Lebanese security sources announced Sunday said four people were wounded in two separate clashes between Shiite and Sunni Muslims in the densely-populated Tarik Jedideh neighborhood and on the Badaro-Qasqas highway in Beirut.
According to the local Naharnet news website, Shiite supporters from the southern suburbs tried to infiltrate into Tarik Jedideh, a low-income Sunni quarter, where they clashed with pro-government supporters armed with stones, sticks and knives.
Sporadic bursts of automatic gunfire were heard during the fight which lasted about 45 minutes before army troops and police patrols stepped in to disengage the opponents.
The army threw a security dragnet around Tarik Jedideh to prevent followers of the pro-Syrian Hezbollah and Amal movements from causing strife in the Sunni neighborhood, said the report.
Another confrontation was reported between supporters of Hezbollah and Amal and partisans of the Lebanese Forces, a pro-government Christian faction, on the Badaro-Qasqas highway.
Lebanon's opposition supporters have been staging a mass protest which has now entered its third day. The open-ended rally aims to bring down Prime Minister Fouad Seniora's government, which was abandoned by six pro-Syrian ministers last month amidst widespread accusations of corruption after the July-August war with Israel.
The pro-Syrian Al-Akhbar paper states the protest was held due to the government's insistence on isolating some political groups, and that a large number of crowds participating in the protest proved this feeling echoed in the minds of many Lebanese.
Meanwhile, the leftist As Safir newspaper said that it was unreasonable for Seniora to describe the protestors as outlaws. It continued saying the opposition's protest was "civilized" and that the government was the one responsible for Lebanon's current crisis.

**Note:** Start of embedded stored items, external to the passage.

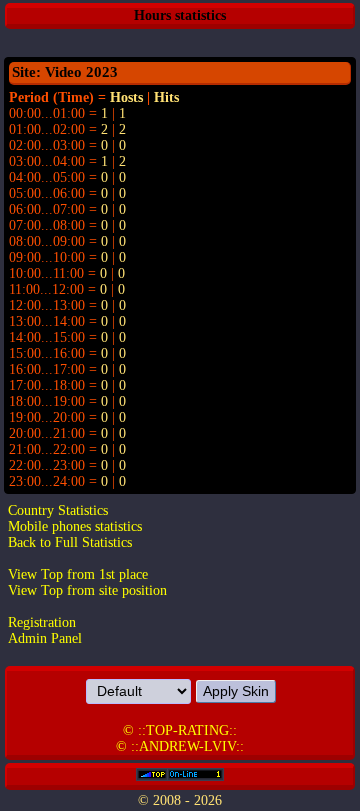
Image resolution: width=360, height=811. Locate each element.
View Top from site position (87, 590)
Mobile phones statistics (75, 526)
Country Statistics (58, 510)
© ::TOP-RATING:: (180, 730)
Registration (42, 622)
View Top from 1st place (78, 574)
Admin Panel (45, 638)
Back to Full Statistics (70, 542)
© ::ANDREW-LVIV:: (180, 746)
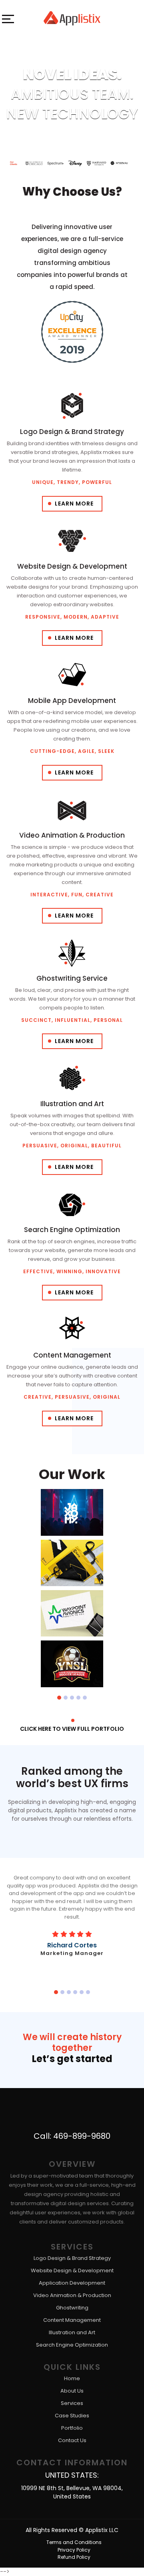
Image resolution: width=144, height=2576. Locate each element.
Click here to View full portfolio (72, 1729)
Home (72, 2379)
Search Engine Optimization (72, 2345)
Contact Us (72, 2441)
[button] (59, 1697)
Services (72, 2403)
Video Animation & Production (72, 2295)
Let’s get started (72, 2059)
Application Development (72, 2283)
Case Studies (72, 2416)
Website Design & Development (72, 2271)
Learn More (74, 504)
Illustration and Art (72, 2333)
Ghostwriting (72, 2308)
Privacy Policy (74, 2549)
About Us (72, 2391)
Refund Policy (74, 2557)
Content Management (72, 2320)
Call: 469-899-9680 (72, 2136)
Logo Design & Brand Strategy (72, 2258)
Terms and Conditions (74, 2542)
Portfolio (72, 2428)
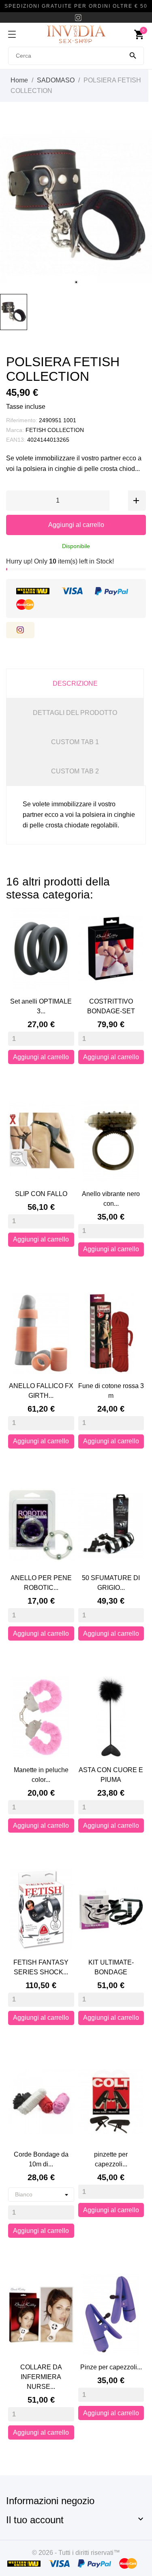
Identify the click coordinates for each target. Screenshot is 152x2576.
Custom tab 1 (75, 741)
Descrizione (75, 683)
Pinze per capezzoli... (111, 2367)
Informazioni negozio (50, 2500)
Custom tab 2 (75, 771)
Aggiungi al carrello (76, 524)
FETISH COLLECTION (55, 430)
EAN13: (16, 439)
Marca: (15, 430)
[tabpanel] (76, 206)
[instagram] (78, 17)
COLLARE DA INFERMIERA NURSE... (41, 2377)
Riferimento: (21, 420)
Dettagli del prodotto (75, 712)
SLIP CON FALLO (41, 1193)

However, anti-Syrian Al-Mustaqbal daily accused pro-Syrian Hezbollah of using the demonstration as part of "its coup" against the current government.
"The Syrian-Iranian camp, led by Hezbollah, has begun to implement a plot for a coup" in Lebanon with the demonstration and attempts to besiege the Seniora cabinet, it said.
The daily is owned by the family of Rafik Hariri whose 2005 murder, blamed on Syrian officials and their Lebanese allies, led to massive street protests that forced Damascus to cease its military presence in Lebanon.
Hundreds of protestors, spending the nights in white tents setup in Riyadh Al-Solh and Martyrs squares in Beirut, are still on the streets, saying their vigil will continue until their goals are met.